**WHAT YOU WILL DO:**
Would you please transcribe, exactly as written, the lines of the entries below starting at the one that holds "The image size is (689, 479)." and ending at the one that holds "Viewport: 944px width, 583px height.", both included?

Items from a data source:
____________________

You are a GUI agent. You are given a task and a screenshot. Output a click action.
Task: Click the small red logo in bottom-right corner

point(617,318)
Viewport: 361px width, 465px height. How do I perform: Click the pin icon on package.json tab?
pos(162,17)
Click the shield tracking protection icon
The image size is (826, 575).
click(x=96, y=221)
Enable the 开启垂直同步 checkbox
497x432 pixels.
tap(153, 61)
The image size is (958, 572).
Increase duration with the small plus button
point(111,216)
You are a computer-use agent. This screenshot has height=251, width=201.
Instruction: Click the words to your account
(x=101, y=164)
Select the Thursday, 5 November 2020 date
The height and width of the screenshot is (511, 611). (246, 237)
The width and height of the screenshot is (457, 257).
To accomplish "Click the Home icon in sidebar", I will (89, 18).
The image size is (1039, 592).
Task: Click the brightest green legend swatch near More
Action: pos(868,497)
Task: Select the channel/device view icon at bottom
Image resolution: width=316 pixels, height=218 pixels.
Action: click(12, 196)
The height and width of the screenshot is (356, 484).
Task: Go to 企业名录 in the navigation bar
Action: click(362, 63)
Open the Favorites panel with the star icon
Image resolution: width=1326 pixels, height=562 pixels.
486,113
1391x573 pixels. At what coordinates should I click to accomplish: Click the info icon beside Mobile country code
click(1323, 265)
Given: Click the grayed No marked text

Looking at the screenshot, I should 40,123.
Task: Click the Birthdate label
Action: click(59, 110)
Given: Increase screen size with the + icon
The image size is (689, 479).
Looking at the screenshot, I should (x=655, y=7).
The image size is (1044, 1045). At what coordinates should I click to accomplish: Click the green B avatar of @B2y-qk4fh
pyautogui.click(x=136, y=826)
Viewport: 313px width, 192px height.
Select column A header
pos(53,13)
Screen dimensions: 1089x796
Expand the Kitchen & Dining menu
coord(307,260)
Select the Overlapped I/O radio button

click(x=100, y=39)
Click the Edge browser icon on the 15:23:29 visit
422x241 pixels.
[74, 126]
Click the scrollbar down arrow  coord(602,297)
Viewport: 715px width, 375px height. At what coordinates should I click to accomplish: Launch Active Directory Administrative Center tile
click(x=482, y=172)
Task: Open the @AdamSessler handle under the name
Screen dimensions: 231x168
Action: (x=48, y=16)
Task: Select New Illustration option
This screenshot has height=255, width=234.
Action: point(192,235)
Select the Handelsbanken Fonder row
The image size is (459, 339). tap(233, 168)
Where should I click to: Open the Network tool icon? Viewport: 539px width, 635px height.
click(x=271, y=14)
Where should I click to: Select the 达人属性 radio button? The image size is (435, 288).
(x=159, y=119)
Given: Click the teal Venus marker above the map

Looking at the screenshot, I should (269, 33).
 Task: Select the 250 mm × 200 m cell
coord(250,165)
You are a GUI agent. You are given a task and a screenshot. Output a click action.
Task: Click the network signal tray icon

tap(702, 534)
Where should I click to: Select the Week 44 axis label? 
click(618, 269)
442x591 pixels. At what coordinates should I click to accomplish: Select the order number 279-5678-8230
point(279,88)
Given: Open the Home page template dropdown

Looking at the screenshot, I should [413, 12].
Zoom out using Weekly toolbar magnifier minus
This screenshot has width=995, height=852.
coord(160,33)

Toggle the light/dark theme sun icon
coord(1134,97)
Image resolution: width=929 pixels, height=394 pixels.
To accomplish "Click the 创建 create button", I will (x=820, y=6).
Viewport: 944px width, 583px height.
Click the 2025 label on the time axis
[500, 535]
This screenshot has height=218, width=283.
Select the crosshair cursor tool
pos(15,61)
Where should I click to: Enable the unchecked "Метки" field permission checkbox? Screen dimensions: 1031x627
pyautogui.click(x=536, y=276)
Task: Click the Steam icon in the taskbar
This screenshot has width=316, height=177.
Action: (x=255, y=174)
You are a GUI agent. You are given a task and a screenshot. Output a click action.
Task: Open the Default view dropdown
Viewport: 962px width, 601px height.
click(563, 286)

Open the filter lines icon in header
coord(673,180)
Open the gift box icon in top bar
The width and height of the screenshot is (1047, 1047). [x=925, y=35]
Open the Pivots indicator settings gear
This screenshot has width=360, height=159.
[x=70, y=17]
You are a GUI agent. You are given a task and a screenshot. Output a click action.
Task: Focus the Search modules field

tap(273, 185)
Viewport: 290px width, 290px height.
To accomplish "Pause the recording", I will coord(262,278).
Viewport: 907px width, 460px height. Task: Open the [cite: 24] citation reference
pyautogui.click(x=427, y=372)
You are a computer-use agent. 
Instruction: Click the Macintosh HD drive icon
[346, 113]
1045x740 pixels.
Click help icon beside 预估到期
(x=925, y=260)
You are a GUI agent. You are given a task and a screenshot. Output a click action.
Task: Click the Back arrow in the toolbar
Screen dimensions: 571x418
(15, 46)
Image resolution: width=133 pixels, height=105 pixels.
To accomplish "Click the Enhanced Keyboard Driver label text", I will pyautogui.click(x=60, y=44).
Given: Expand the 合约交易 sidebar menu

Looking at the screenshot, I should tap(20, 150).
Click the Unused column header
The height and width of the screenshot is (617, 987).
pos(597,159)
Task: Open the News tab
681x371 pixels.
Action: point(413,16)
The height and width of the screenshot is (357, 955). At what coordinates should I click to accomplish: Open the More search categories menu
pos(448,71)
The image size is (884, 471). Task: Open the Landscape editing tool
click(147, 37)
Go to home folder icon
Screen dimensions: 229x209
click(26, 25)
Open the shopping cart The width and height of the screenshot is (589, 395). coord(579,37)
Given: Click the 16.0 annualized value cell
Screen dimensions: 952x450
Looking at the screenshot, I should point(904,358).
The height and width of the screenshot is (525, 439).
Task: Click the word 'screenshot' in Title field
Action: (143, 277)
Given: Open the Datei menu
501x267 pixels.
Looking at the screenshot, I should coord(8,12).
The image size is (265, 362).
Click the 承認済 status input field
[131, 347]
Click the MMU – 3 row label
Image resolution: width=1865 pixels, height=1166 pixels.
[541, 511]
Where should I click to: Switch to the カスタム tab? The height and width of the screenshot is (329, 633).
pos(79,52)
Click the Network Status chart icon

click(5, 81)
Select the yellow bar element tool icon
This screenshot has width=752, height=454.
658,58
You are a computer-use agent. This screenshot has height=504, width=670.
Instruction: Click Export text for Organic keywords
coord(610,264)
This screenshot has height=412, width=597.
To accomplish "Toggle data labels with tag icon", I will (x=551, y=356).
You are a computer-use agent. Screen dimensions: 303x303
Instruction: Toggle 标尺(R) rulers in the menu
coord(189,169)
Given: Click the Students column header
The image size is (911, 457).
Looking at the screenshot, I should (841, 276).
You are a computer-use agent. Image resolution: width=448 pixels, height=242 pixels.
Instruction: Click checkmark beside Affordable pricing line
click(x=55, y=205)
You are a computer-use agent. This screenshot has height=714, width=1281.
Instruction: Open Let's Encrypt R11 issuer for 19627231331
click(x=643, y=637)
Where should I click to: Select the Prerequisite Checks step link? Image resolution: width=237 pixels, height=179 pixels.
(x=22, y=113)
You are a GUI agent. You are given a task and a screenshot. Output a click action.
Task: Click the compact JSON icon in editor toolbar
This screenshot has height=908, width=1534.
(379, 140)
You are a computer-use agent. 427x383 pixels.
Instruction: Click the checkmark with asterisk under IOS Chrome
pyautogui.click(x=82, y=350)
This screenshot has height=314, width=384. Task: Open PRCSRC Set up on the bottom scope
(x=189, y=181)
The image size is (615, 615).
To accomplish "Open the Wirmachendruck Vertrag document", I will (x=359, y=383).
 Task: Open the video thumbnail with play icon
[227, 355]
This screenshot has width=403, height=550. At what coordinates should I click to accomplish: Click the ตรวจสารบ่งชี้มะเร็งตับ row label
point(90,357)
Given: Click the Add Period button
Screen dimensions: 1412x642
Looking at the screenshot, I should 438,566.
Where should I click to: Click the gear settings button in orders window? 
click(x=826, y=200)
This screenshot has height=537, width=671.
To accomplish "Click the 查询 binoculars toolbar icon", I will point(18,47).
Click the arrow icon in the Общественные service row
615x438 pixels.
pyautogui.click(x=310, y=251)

____________________

**EXERCISE RESPONSE:**
The image size is (689, 479).
Looking at the screenshot, I should (x=655, y=7).
The image size is (1044, 1045). At what coordinates should I click to accomplish: Click the green B avatar of @B2y-qk4fh
pyautogui.click(x=136, y=826)
Viewport: 313px width, 192px height.
Select column A header
pos(53,13)
Screen dimensions: 1089x796
Expand the Kitchen & Dining menu
coord(307,260)
Select the Overlapped I/O radio button

click(x=100, y=39)
Click the Edge browser icon on the 15:23:29 visit
422x241 pixels.
[74, 126]
Click the scrollbar down arrow  coord(602,297)
Viewport: 715px width, 375px height. At what coordinates should I click to accomplish: Launch Active Directory Administrative Center tile
click(x=482, y=172)
Task: Open the @AdamSessler handle under the name
Screen dimensions: 231x168
Action: (x=48, y=16)
Task: Select New Illustration option
This screenshot has height=255, width=234.
Action: point(192,235)
Select the Handelsbanken Fonder row
The image size is (459, 339). tap(233, 168)
Where should I click to: Open the Network tool icon? Viewport: 539px width, 635px height.
click(x=271, y=14)
Where should I click to: Select the 达人属性 radio button? The image size is (435, 288).
(x=159, y=119)
Given: Click the teal Venus marker above the map

Looking at the screenshot, I should (269, 33).
 Task: Select the 250 mm × 200 m cell
coord(250,165)
You are a GUI agent. You are given a task and a screenshot. Output a click action.
Task: Click the network signal tray icon

tap(702, 534)
Where should I click to: Select the Week 44 axis label? 
click(618, 269)
442x591 pixels. At what coordinates should I click to accomplish: Select the order number 279-5678-8230
point(279,88)
Given: Open the Home page template dropdown

Looking at the screenshot, I should [413, 12].
Zoom out using Weekly toolbar magnifier minus
This screenshot has width=995, height=852.
coord(160,33)

Toggle the light/dark theme sun icon
coord(1134,97)
Image resolution: width=929 pixels, height=394 pixels.
To accomplish "Click the 创建 create button", I will (x=820, y=6).
Viewport: 944px width, 583px height.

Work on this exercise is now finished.